Mekanisme penanggungan APBN ini bakal berjalan sepanjang dua tahun sebelum dialihkan ke masing-masing lembaga koperasi.
"Sementara (gaji manajer KDKMP dari) APBN selama 2 tahun. Setelah itu kan mandiri," ujar dari sumbernya saat ditemui di Hotel Westin, Jakarta Selatan, Selasa (28/7/2026).
Pihaknya menuturkan skema pemberian gaji pimpinan KDKMP bakal dituangkan lewat Peraturan Presiden (Perpres) mengenai Tata Kelola Koperasi Desa Merah Putih.
Aturan Perpres tersebut kini berada dalam proses penyelesaian akhir.

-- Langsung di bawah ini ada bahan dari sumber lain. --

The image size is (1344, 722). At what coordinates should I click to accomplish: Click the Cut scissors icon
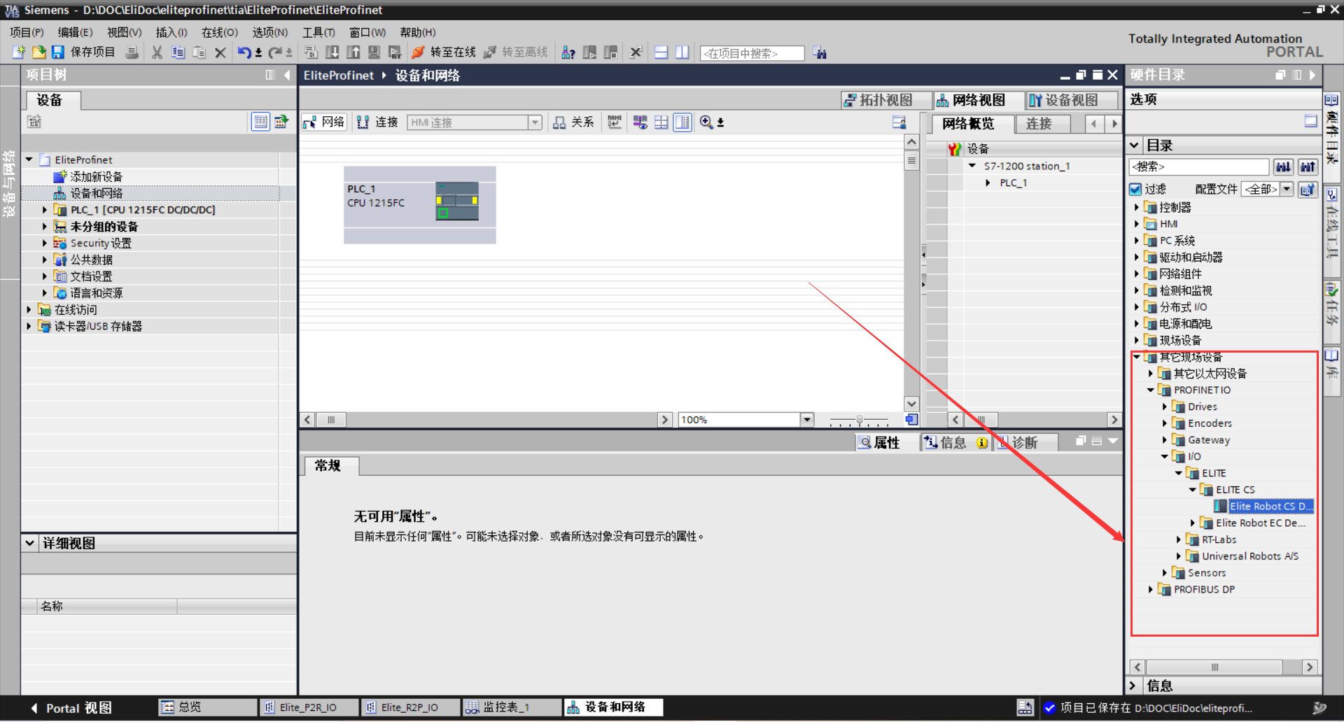(157, 52)
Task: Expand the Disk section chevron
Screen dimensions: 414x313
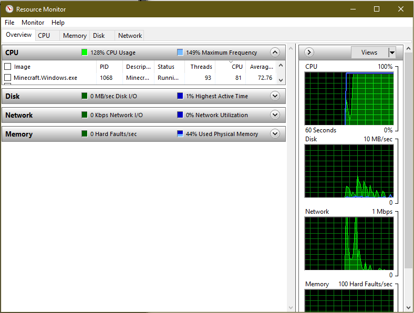Action: coord(274,96)
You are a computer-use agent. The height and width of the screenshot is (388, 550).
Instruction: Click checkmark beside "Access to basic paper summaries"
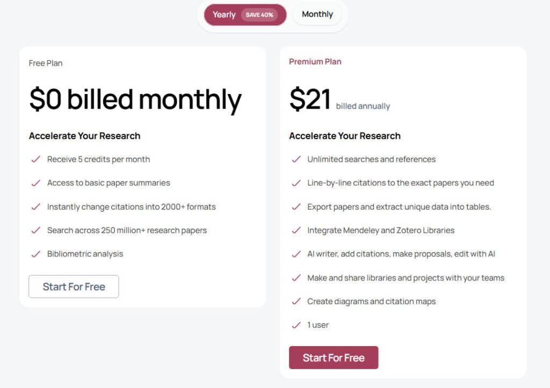point(37,183)

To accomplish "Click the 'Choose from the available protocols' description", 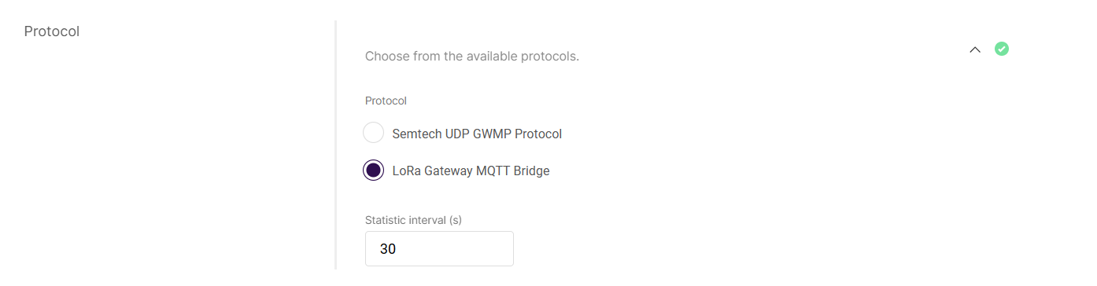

Di dalam Perpres itu akan diformulasikan durasi kegiatan operasional KDKMP di bawah naungan PT Agrinas Pangan Nusantara paling lama dua tahun.
Usai rentang waktu itu, dari sumbernya menerangkan pengalokasian honor manajer bakal ditanggung penuh oleh entitas koperasi lewat penghasilan dari unit usahanya.
"Iya, dari pendapatan koperasi," jelasnya.
Pihaknya menegaskan penanggungan insentif dari APBN hanya diperuntukkan bagi jabatan pimpinan atau manajer.
Adapun untuk staf pengelola koperasi bakal dialokasikan dari hasil pendapatan internal masing-masing koperasi.
Sementara itu, bagian untuk para anggota koperasi bakal bersumber dari alokasi pembagian sisa hasil usaha (SHU).
"Ya manajer, kalau pegawai kan harus digaji kan dari internal. Ini manajernya aja," terang dari sumbernya.